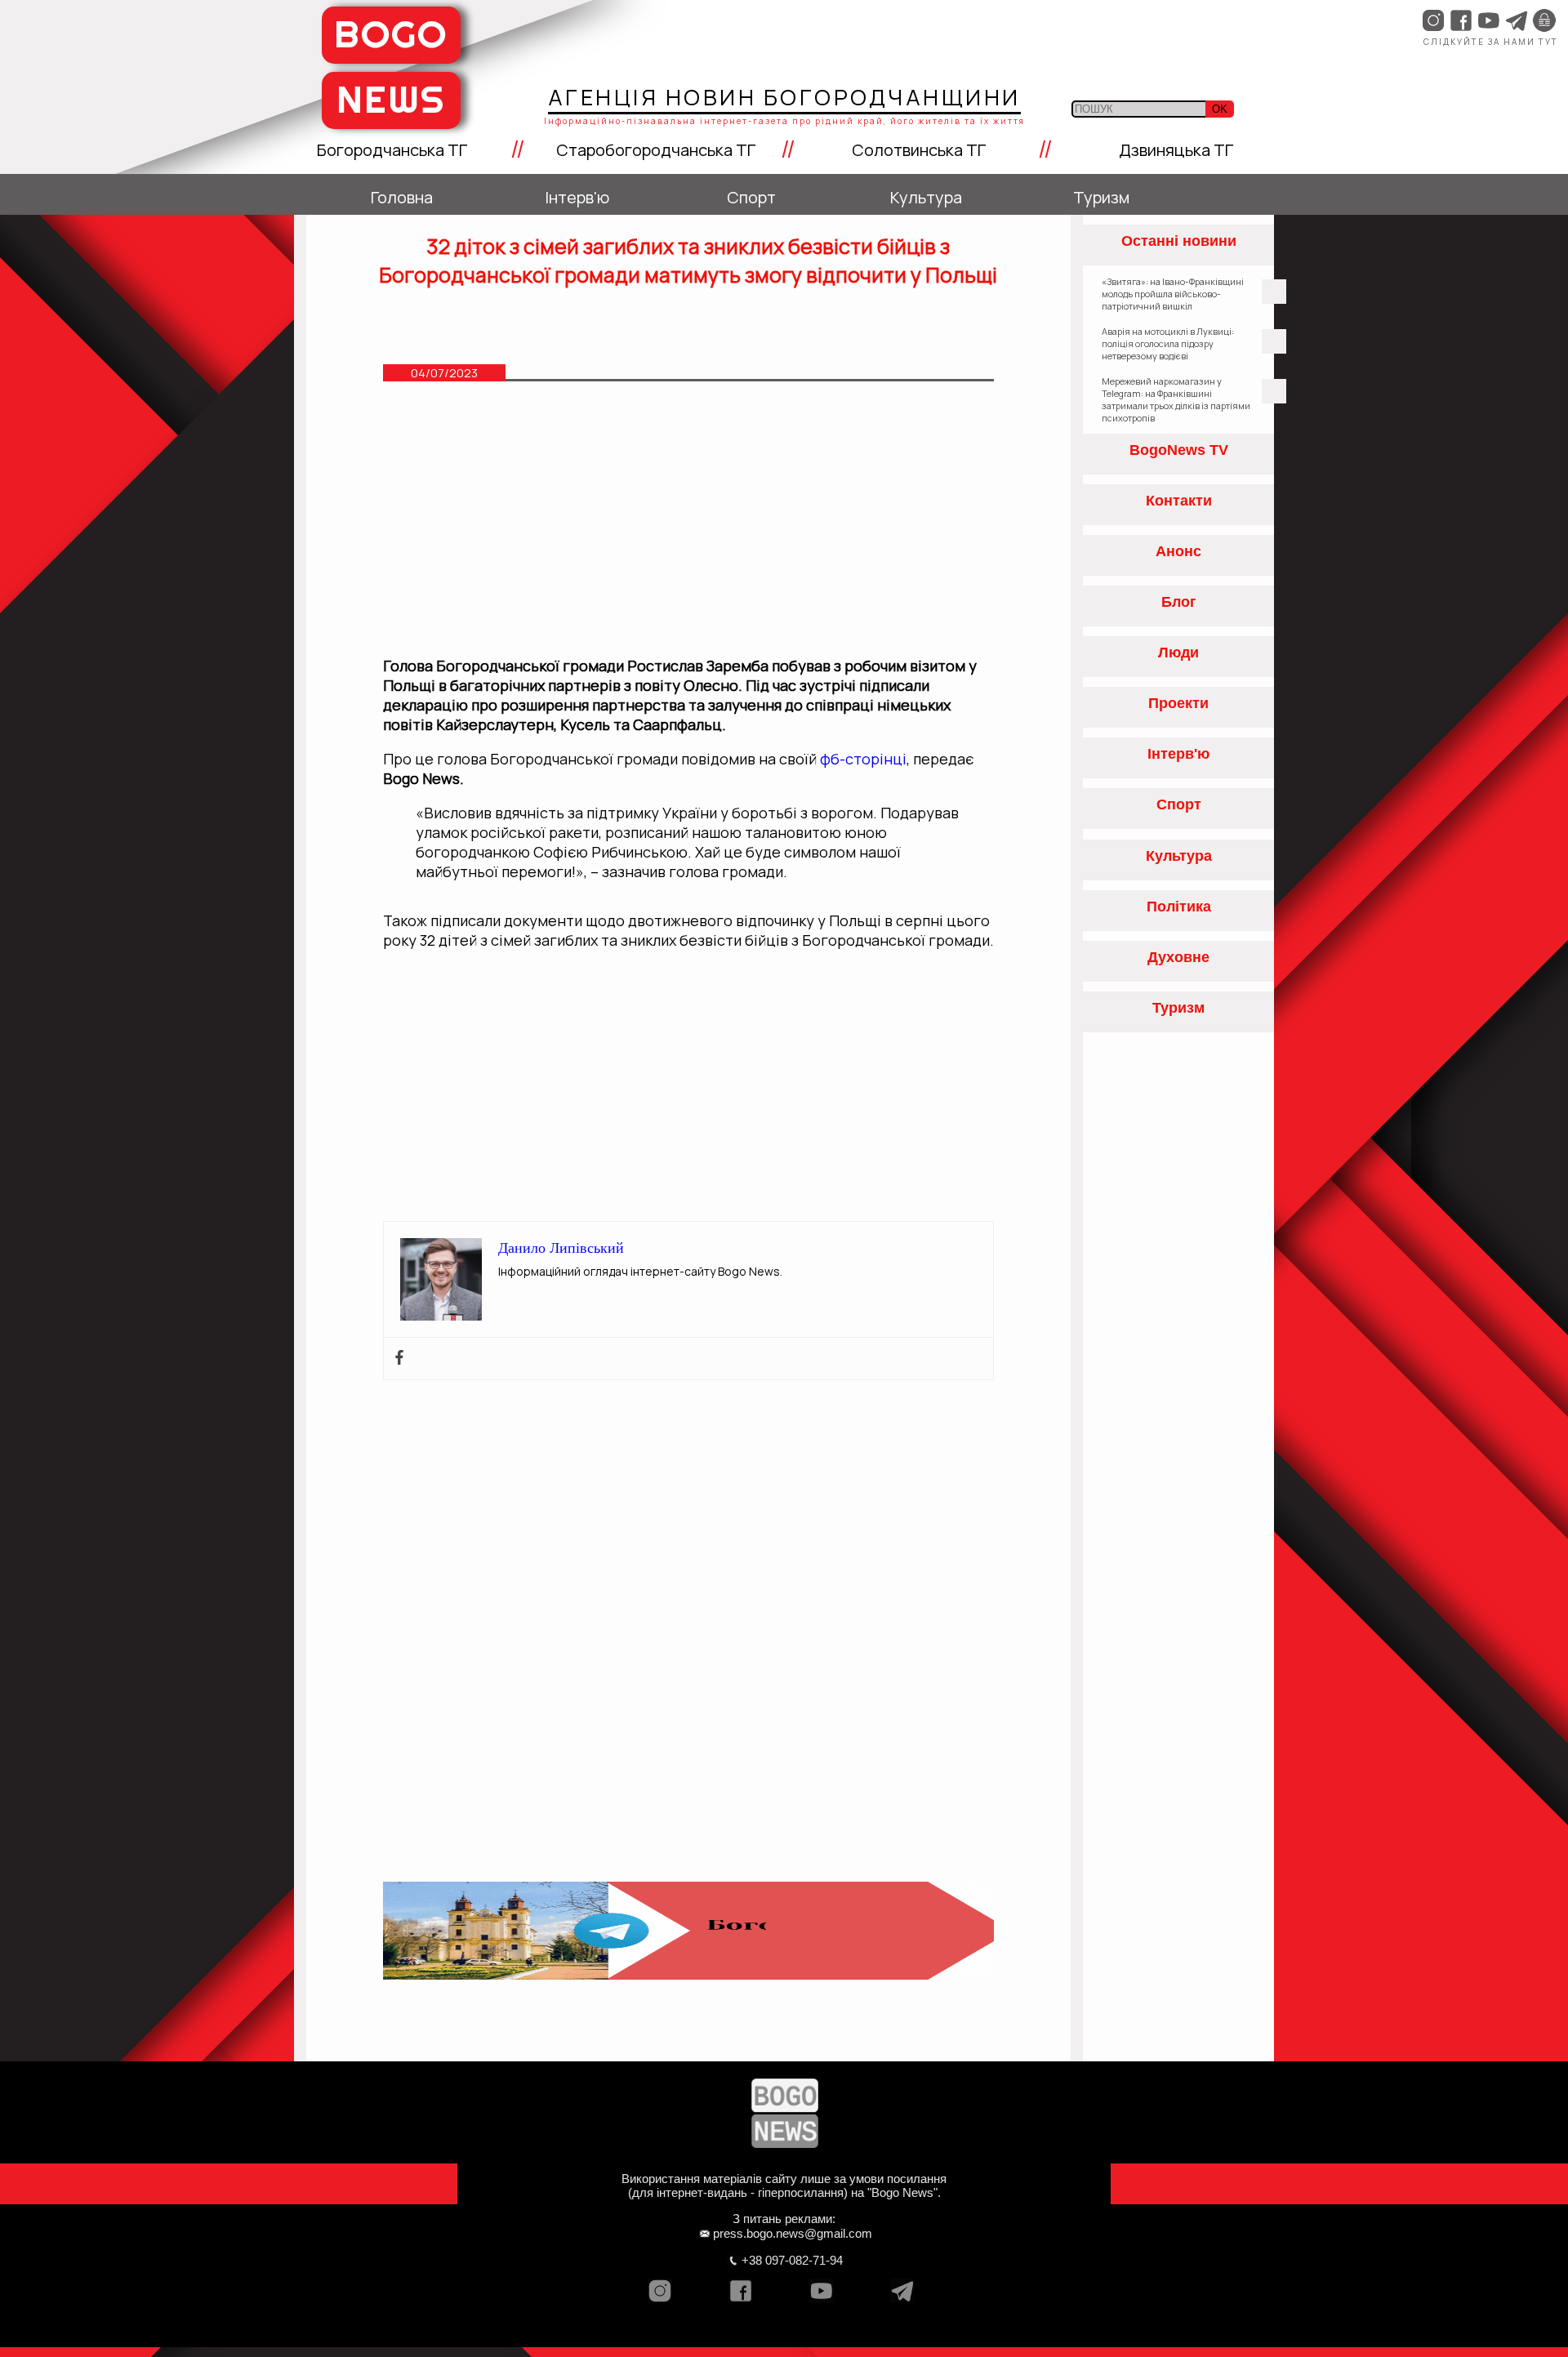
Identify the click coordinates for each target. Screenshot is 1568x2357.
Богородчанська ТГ (392, 150)
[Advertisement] (689, 526)
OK (1219, 109)
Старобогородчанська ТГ (655, 150)
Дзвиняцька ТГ (1176, 150)
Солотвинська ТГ (919, 150)
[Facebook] (399, 1358)
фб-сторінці (861, 759)
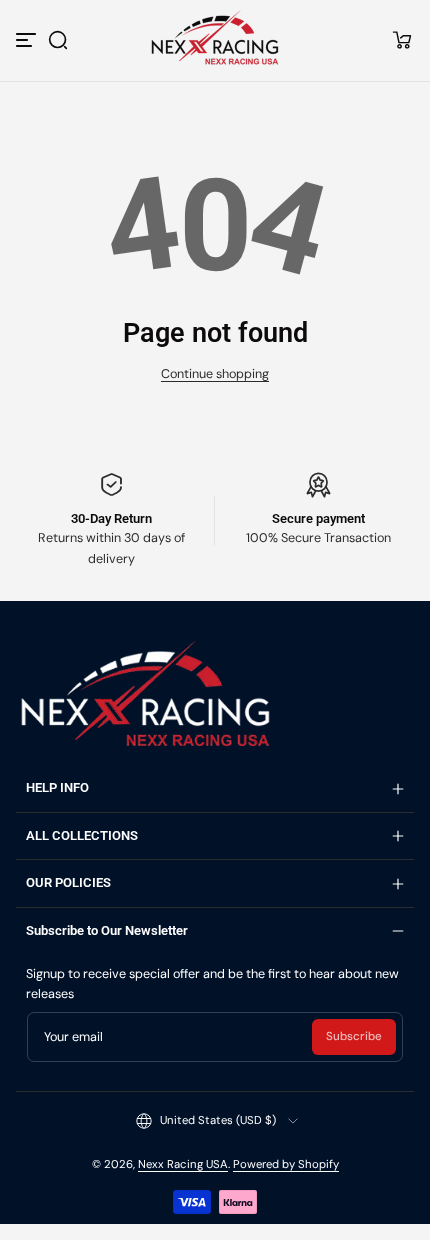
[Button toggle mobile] (28, 40)
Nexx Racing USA (183, 1164)
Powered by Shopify (286, 1164)
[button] (58, 40)
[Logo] (215, 39)
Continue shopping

_Required action_. Retype the records above exactly, starting at the line that contains "Старобогородчанська ТГ (655, 150)" and going through the last line, and leave out any pictures.

_Exercise output_.
Старобогородчанська ТГ (655, 150)
Дзвиняцька ТГ (1176, 150)
Солотвинська ТГ (919, 150)
[Facebook] (399, 1358)
фб-сторінці (861, 759)
[Button toggle mobile] (28, 40)
Nexx Racing USA (183, 1164)
Powered by Shopify (286, 1164)
[button] (58, 40)
[Logo] (215, 39)
Continue shopping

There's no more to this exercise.